「『ひとりの人間としての総理大臣』は、どう国民に共感してもらえるか」
とりわけ与野党の関係悪化の象徴として細野氏が挙げるのが、1999年11月に小渕政権で始まった党首討論だ。曰く、「特に2000年代前半ぐらいは、非常に党首討論で政治が動いた」が、今となっては回数も減り「行われたとしても非常に注目度が低い。これも『対話』がないことの象徴だと思う」。

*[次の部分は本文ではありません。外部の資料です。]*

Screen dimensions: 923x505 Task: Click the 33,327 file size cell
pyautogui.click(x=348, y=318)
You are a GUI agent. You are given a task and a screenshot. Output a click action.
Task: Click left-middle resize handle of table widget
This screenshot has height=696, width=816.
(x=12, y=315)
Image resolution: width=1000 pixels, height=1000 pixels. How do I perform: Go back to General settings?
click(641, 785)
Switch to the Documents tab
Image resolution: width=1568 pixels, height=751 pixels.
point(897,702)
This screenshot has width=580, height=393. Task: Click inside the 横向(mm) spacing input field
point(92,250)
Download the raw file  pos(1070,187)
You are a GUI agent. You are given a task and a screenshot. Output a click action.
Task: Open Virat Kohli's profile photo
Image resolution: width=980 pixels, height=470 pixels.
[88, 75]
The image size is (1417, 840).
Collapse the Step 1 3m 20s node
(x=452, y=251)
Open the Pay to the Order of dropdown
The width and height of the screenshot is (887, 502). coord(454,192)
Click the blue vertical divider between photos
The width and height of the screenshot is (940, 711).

最近の「対話」を感じさせる数少ない例が、新型コロナウイルスをめぐる補正予算案に野党の大半が賛成したことで、「若干光明があった」とする一方で、「こういう事態だから当然と言えば当然」とも。政治が国民の信頼を得られない一因を「仮に違いがあっても、それを乗り越えていくみたいな姿が見えないこと」だとみる。
松井氏は、「政治家の肌感覚を国民に伝える」「価値観を共感してもらう」ことがカギになるとの立場だが、民主党政権ではそれが道半ばだったことも語った。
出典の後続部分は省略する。